Without further ado: Here are the DMCB Ten Predictions for 2010......
1. Things are not going to change much. What you say? After the continuous cacophony of talking heads, political duct tape and late night votes, it’s going to be the same old same old? Alas, the parallel with most first-time acts of, er….intimacy will be uncanny: after so much… anticipation, so much… passion, the first insight afterward will be ‘is THAT all there is to it?’ When the sun goes up, insurance rates will increase, busts for Medicare fraud with continue, the academic elite will continue to publish clueless articles dealing with more and more about less and less and the number of uninsured will remain stubbornly high.
3. The market has decided. Disease management will continue to thrive in its niche. Or rather multiple niches, offering a cafeteria-style suite of low cost and mostly remote care management, prevention and wellness offerings for commercial insurers and self-insured companies. Prevention and wellness will lead the way because most insurers and employers want it but few know how to deliver it. They already have the disease management and will want to keep it.
4. The growth of registries as a source of new medical knowledge. Sure, the academiverse will continue its infinite expansionism thanks to Federal funding bloat, but the rise of terrabyte servers containing all (and the DMCB means all) demographic, claims and medical data will enable startling insights about correlations that were impossible last year and will become routine the next year.

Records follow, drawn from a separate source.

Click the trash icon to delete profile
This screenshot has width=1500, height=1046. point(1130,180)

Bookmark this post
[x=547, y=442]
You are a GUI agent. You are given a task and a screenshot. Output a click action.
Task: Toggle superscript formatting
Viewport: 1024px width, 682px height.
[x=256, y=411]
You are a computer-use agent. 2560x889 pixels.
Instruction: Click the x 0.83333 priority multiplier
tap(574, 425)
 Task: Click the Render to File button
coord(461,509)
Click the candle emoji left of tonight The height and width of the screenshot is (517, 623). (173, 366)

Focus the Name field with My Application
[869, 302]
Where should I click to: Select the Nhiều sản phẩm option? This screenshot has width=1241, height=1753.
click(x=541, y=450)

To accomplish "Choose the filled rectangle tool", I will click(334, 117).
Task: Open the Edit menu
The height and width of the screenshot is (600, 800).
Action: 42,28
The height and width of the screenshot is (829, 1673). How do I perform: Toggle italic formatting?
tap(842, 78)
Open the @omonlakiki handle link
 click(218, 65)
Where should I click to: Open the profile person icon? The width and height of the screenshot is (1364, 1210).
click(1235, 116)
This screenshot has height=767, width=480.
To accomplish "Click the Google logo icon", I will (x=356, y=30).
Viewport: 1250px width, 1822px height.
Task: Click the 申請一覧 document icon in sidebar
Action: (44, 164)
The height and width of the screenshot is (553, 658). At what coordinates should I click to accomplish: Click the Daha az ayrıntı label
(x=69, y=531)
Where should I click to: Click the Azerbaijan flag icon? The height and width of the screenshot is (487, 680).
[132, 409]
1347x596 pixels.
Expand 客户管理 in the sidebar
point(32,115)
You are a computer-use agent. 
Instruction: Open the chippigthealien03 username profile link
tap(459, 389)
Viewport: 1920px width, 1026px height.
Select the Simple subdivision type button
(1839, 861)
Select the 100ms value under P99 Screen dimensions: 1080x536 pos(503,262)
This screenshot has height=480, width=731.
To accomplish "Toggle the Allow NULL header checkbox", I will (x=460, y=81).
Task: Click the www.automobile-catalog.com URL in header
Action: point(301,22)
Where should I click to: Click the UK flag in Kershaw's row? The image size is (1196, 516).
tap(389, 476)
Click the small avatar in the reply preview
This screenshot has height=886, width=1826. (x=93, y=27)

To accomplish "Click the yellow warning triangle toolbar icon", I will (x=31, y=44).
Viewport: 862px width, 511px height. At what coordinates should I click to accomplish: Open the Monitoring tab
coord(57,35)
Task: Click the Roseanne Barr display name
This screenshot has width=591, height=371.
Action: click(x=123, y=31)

5. The line between insuring and providing will continue to blur. Insurers will provide care services that could be done by the providers in their networks, such as case management and home monitoring. In the meantime, providers will assume partial levels of risk that put them on the financial hook if claims expense exceeds target thresholds.
6. The advent of PCMH Ver 2.0 or rather Ver 2.a-z. The PCMH will remain more of a concept than any implementable or operational model of care. As the return-on-investment bloom comes off this rose in the many national pilots, its architects will appropriately scramble to tweak the model, perhaps by adopting some of the lessons from disease management. In the meantime, insurers will continue to be simultaneously pressured and stymied in their efforts to create a uniform benefit that includes a ‘PCMH.’
7. Social media will expand. Docs will ‘tweet’ each other in hospitals, insurers will push all sorts of web-enabled messaging and the disease management industry will find ever novel ways to combine industrial psychology with cell phone communications.
8. Little to no insurer consolidation. Barring the usual short-term hiccups, the fact that it will be a crime to not buy what the health insurers are selling will give all insurers some breathing room. For now. In the meantime, the health insurers will stick to their knitting: no new lines of business.
9. Republican allegations of the unconstitutionality of health reform bill will have legs. Speaking of which, the DMCB suspects there may be an outside chance that the courts will get in the way of a bill that requires U.S. citizens to buy insurance. Never mind this article in the oppositionally minded Wall Street Journal. The DMCB wouldn't have paid attention if the Manager’s Amendment didn't curiously have a lot of lot of language (starting on page 67) defending the constitutionality of the bill. Doth it protest too much?
10. The Electronic Health Record (EHR) will continue to disappoint. This one is easy, especially now that the same folks that brought us TARP, mortgage relief and undie bombs are involved.